L'Homme qui en savait trop d'Alfred Hitchcock : Saint-Moritz ou Marrakech ?

Ce mois-ci, privé de Festival de Cannes, Arte fait à nouveau son cinéma. A cette occasion, bon nombre de films qui ont été projetés sur la Croisette sont proposés en replay. Alors que les salles obscures ne sont pas encore ouvertes, c’est l’occasion d’en profiter pour voir ou revoir à la maison L’homme qui en savait trop, d’Alfred Hitchcock, réalisé par le maître du suspense en 1934, puis dans une seconde version en 1956.





Deux films, deux époques, un même titre, un même réalisateur. Dans un lieu de villégiature à la mode, un couple fait la connaissance d’un agent secret qui, avant d’être assassiné sous leurs yeux, leur fait cette terrible confidence : un meurtre politique sera bientôt commis à Londres.
 
Pour les empêcher de tout révéler à la police, certains membres de l’organisation criminelle, présents sur les lieux, enlèvent leur enfant et nos deux héros partent à Londres au plus vite pour, à la fois retrouver leur progéniture et essayer d’empêcher le pire…
 
Un scénario commun, donc, dans les deux versions. L’espion s’appelle Louis Bernard, il est Français et est joué par deux acteurs français : Pierre Fresnais en 1934 et Daniel Gélin en 1956. Les malfaiteurs se cachent à Londres dans un édifice religieux dans les deux versions.

- - - - -

__Consigne donnée 1__
Répondez à ces questions sur l'article consacré à L'Homme qui en savait trop :
(a) En quelles années Alfred Hitchcock a-t-il réalisé les deux versions du film ?
(b) Dans quel type de lieu les malfaiteurs se cachent-ils à Londres ?
(c) Quels acteurs interprètent l'espion Louis Bernard, et dans quelle version chacun ?
__Consigne donnée 2__
Dans les enregistrements, recopiez à l'identique le passage qui va de la ligne contenant « This screenshot has height=773, width=1422. » jusqu'à la ligne contenant « Action: click(961, 321) », ces deux lignes comprises.

Un bloc de données:
- - - - -

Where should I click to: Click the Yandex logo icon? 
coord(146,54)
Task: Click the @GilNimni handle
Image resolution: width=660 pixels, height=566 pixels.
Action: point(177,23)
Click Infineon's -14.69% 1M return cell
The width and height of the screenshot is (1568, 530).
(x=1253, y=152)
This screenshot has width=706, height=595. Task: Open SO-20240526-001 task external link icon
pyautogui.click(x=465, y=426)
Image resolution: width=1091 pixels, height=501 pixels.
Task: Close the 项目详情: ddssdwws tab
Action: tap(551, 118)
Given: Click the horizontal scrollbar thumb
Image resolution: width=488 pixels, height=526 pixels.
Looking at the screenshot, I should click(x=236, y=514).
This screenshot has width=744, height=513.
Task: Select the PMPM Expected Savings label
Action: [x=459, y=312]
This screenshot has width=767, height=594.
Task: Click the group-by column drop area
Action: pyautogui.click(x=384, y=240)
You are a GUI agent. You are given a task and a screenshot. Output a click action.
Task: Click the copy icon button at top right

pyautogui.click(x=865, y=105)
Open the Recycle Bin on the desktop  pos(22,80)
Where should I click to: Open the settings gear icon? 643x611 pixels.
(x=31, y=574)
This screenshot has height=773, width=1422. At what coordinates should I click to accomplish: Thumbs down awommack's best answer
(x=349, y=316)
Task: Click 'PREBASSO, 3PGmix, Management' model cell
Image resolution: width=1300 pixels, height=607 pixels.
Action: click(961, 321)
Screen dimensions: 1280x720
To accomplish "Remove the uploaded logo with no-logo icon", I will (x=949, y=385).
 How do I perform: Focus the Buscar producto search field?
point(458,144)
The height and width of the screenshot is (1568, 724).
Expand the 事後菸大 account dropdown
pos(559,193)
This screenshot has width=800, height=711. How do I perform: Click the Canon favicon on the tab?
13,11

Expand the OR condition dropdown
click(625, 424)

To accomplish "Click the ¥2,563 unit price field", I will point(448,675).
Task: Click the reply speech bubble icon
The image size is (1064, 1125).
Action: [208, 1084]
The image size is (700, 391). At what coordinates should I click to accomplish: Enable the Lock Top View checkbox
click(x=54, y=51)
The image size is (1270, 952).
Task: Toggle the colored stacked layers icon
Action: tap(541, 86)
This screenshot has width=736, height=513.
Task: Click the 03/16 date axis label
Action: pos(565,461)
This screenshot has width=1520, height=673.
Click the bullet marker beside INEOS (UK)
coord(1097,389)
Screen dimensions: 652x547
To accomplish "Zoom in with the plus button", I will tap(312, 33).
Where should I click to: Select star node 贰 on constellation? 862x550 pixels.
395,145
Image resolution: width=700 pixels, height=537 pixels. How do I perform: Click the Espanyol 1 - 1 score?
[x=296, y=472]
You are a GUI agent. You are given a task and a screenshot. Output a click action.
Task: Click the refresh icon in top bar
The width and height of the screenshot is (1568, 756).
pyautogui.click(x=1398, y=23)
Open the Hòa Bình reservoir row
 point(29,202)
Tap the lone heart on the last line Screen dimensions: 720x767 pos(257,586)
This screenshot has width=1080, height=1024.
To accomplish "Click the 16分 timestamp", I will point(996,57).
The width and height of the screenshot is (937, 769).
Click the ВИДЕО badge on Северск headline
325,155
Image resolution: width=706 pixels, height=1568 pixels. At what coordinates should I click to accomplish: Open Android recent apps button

- - - - -

__Solution complète 1__
(a) En 1934, puis en 1956.
(b) Dans un édifice religieux, dans les deux versions.
(c) Pierre Fresnais dans la version de 1934 et Daniel Gélin dans celle de 1956.

__Solution complète 2__
This screenshot has height=773, width=1422. At what coordinates should I click to accomplish: Thumbs down awommack's best answer
(x=349, y=316)
Task: Click 'PREBASSO, 3PGmix, Management' model cell
Image resolution: width=1300 pixels, height=607 pixels.
Action: click(961, 321)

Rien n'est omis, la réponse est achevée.